Given exercise
Print everything from the line containing "Click Get in touch for Enterprise" down to the end of the material, both ends included, reproducing each line word for word and adding nothing else.
---
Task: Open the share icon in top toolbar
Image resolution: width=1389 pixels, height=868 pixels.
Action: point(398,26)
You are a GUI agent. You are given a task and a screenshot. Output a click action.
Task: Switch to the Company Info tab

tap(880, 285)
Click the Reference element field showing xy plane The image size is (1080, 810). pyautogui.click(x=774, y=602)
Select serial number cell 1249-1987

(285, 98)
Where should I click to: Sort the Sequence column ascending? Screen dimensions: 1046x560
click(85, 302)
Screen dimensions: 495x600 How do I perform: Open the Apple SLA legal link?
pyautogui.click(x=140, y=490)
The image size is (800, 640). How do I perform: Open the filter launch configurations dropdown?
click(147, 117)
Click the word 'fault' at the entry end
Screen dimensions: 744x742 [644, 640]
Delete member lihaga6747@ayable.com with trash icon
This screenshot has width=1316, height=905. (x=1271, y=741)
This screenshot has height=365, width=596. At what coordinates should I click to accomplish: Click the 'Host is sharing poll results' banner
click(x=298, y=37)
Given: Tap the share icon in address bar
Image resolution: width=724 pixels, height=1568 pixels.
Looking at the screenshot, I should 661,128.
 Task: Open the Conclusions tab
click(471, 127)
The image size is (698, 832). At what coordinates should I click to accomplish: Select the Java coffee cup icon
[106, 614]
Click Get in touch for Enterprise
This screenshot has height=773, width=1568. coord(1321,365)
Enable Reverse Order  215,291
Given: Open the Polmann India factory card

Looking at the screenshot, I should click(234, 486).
---
Response to the task
Click Get in touch for Enterprise
This screenshot has height=773, width=1568. coord(1321,365)
Enable Reverse Order  215,291
Given: Open the Polmann India factory card

Looking at the screenshot, I should click(234, 486).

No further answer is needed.